A US Navy minesweeper ran aground in Tubbataha reef, a heritage preserve of birds that flew out of harm's way, of fish that swam to safety and of 10 meters of coral that were destroyed before coral thieves could steal them for Chinese jewelry.
The US Navy is trying to pull out the grounded ship. The Philippine government says do it now, as though the Americans want to leave it behind. What, so it can be cannibalized by Filipinos like the iron railings on the overpass? From the way some people are raging, you'd think Americans enjoy running their warships aground to destroy patches of coral at the risk of the safety of navy personnel, not to mention a couple of hundred million dollars of naval weaponry. The US will pay the fine, though it shouldn't. It wasn't cruising around for fun, it was on maneuvers to protect our sovereignty and the freedom of the seas.
True the US warship refused to let environmentalists board the vessel, but we doubt that the ship beat to quarters and cleared the deck for action. Nobody but nobody on the planet earth is allowed on board a US warship except its officers and crew. Next thing, Somali pirates will be complaining of damage to coral from foreign warships hunting them down. When our constitution banned nuclear weapons, the US announced it would neither confirm nor deny the presence of nuclear weapons crossing Philippines waters.
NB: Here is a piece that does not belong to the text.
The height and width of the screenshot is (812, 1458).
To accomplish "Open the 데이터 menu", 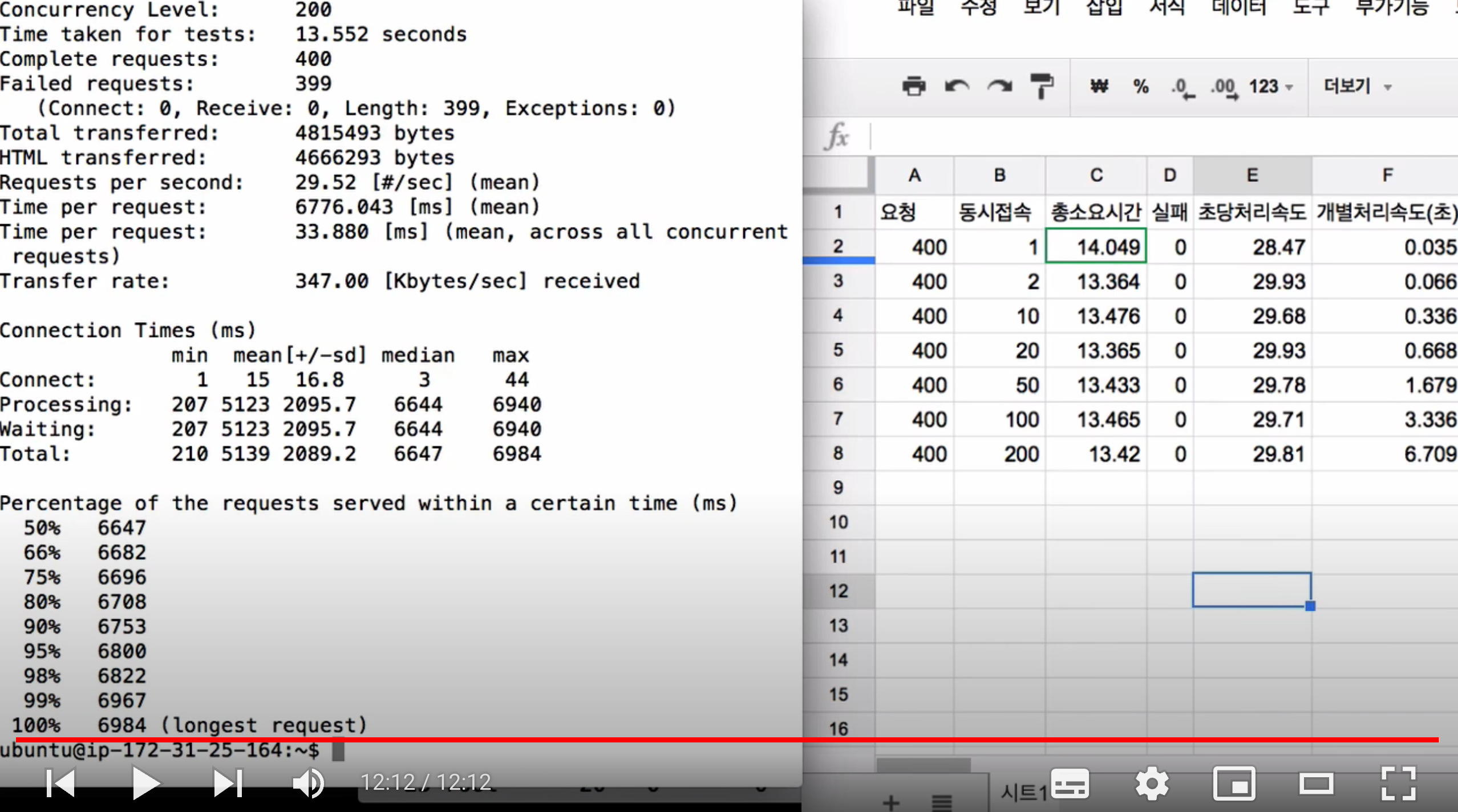I will [1238, 8].
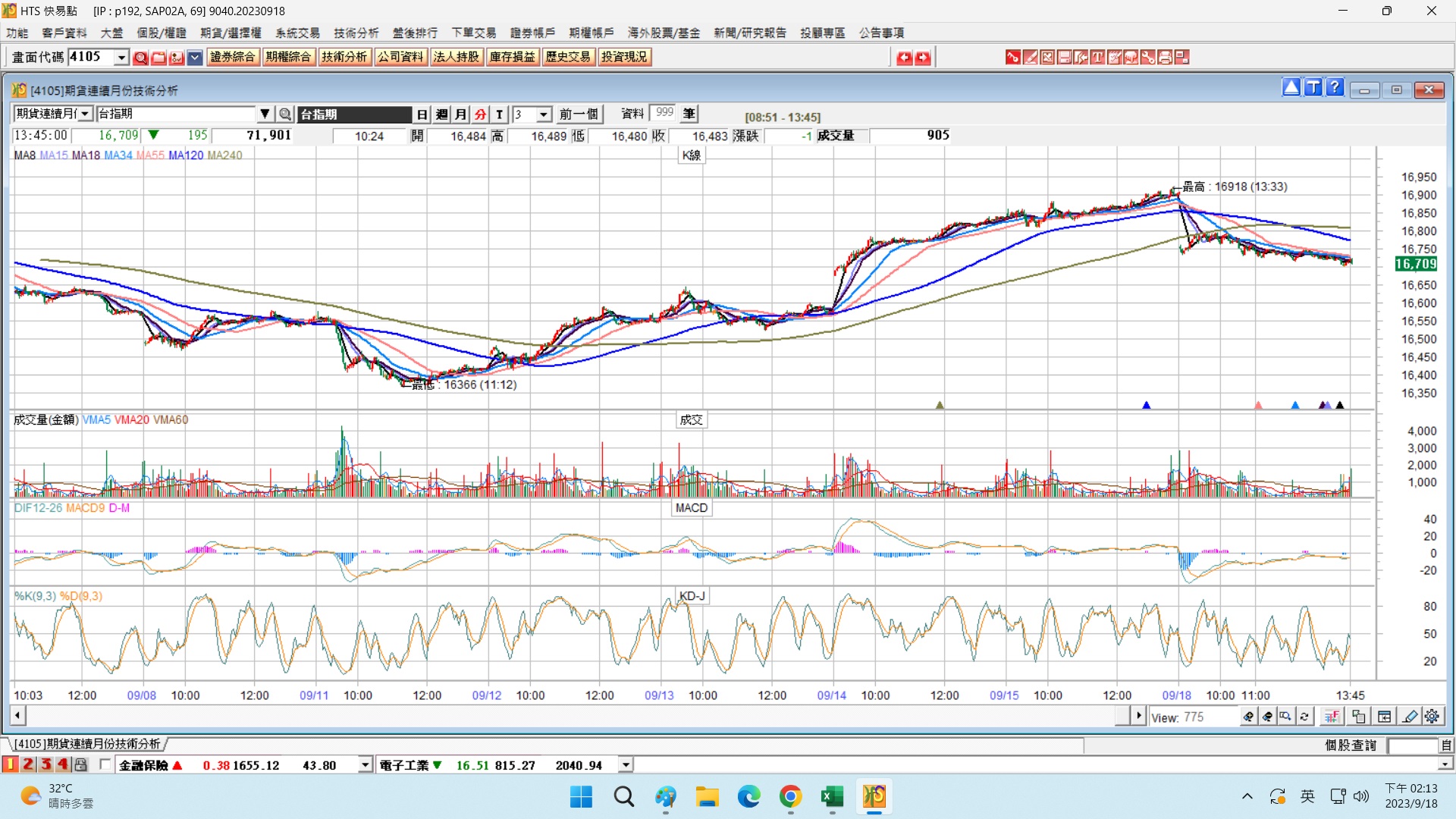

We correctly accepted it. For the US to deny it has nuclear weapons in our waters is to weaken the deterrence of our American alliance against our common enemies.
Kiko Pangilinan is enraged. He said, first it was a drone and now it is a minesweeper. What next? A nuclear-tipped missile that lost its way and hit the Philippine Senate? We should be so lucky.
For chrissakes it was a friggin' accident. It was no more a violation of our sovereignty than a floating American drone or American turd dropped in Subic Bay. The incident should have been treated with circumspection instead of rage.
By the way, the US Navy may have been using Filipino naval charts navigating around Tubbataha. The US Navy should return to Tubbataha and get correct soundings in case it needs to chase a Chinese submarine in the vicinity. Or else the US can use Chinese charts that may be more accurate, even if they probably describe Tubbataha as a Chinese leaf.